Year: 2009
Label: Peaceville
Catalog Number: CDVILEF271XFormat: CD (limited edition digibook with bonus track)
Website: http://katatonia.com
I’ve never been much of a metalhead—not because I don’t enjoy a good skull-crushing power chord now and again, but because so many of the trappings of that genre just seems so, well, juvenile: Over-the-top lyrics, bombastic guitar wankery, ridiculously cartoonish album covers, tight leather trousers, and that annoying falsetto screaming (or those bizarre cookie-monster death growls). Ugh.
But somewhere along the line, I must have missed the moment when heavy metal grew up. Because lately I’ve found myself listening to a number of bands that, despite being categorized as such, either refuse to trot out the above clichés, or who have long since abandoned that adolescent phase to mature into an adulthood of intelligent, complex, melodic music. Recently, quite a number of metal (or formerly-filed-under-metal) bands including Anathema, Opeth, and Ulver have all put out stellar albums of thoughtful, modern progressive rock. With Night Is the New Day, Sweden’s Katatonia have accomplished this as well.
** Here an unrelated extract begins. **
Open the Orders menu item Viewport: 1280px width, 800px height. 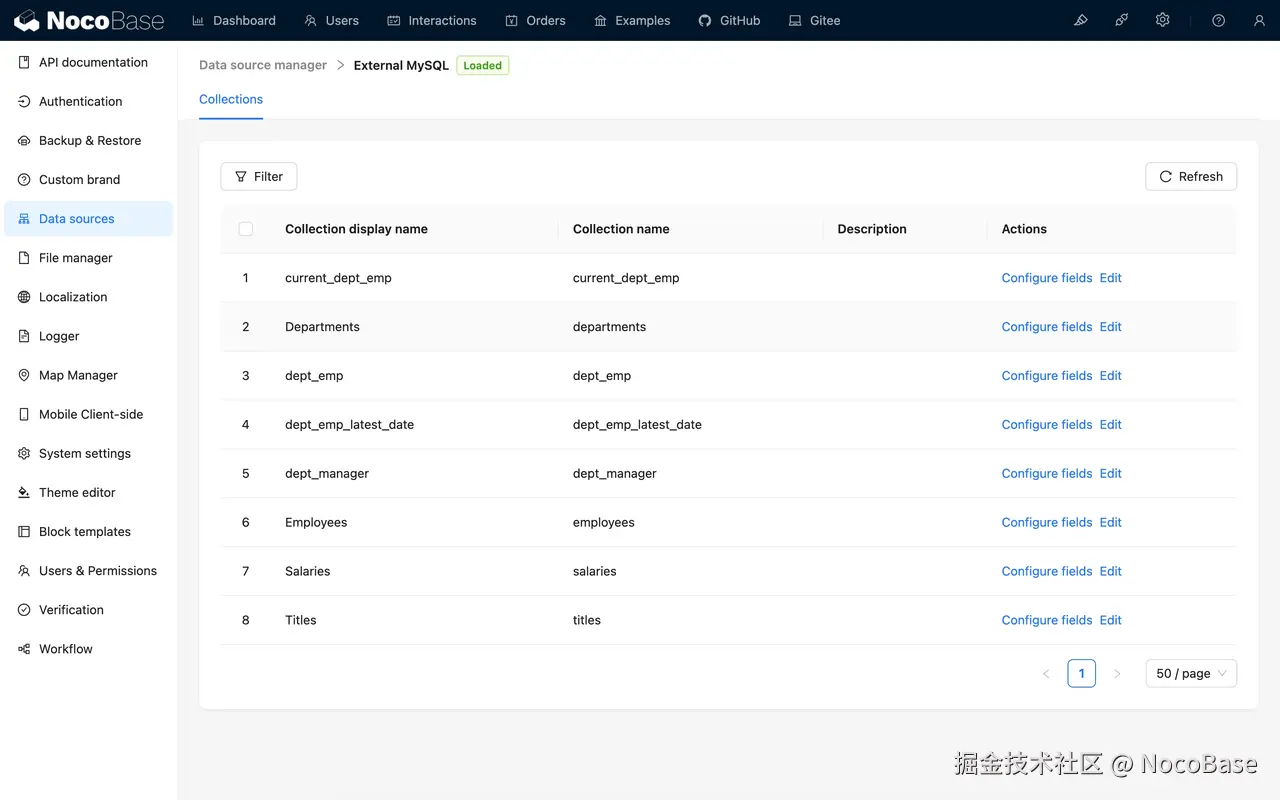coord(535,20)
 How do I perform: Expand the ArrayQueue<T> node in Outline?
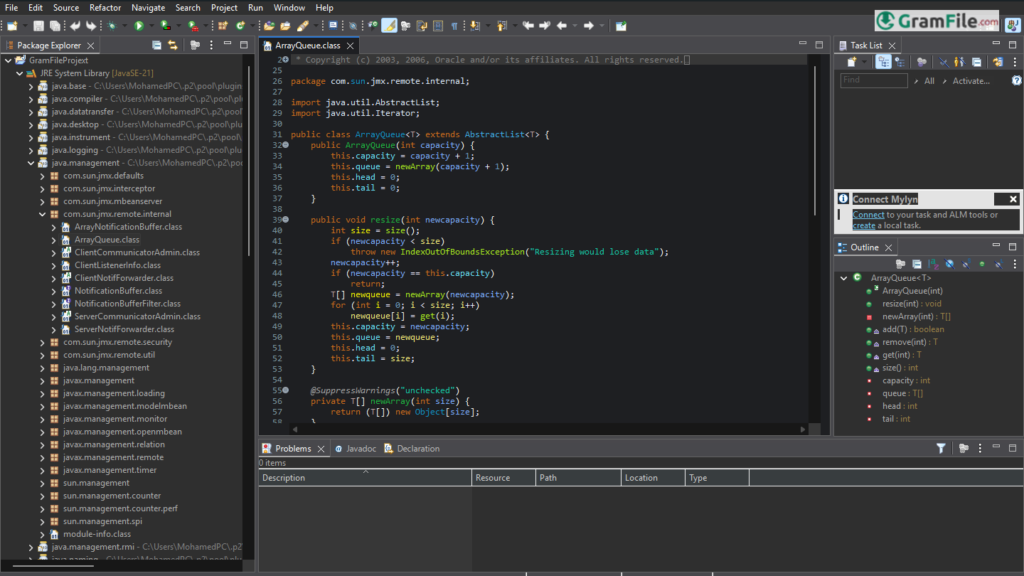(843, 278)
Inspired by goth gods Joy Division, Fields of the Nephilim, and The Cure, as well as early doom-metal merchants such as My Dying Bride and Paradise Lost, Katatonia’s songs, as their latest album title suggests, deal in the dark side of human existence, with doom-heavy lyrics of death, decay, loss, and hopelessness. ”The great end is sweeping in / The dark will rise / Abandon your freedom,” vocalist Jonas Renske despairingly sings on the jackhammering opening track “Forsaker,” the heaviest (yet catchiest) song on the album. Resignation to subjugation, oppression, and/or death seems to be a central theme of Night Is the New Day, appearing again in “Departer,” "Nephilim," "Day and Then the Shade," and the beautifully orchestral “Inheritance,” where Renske sings of letting go of free will (“our inconvenient burden”) with such a mellow nonchalance that it seems like he’s already given up to “[t]he unforgiving void / The forge in which our values burn.”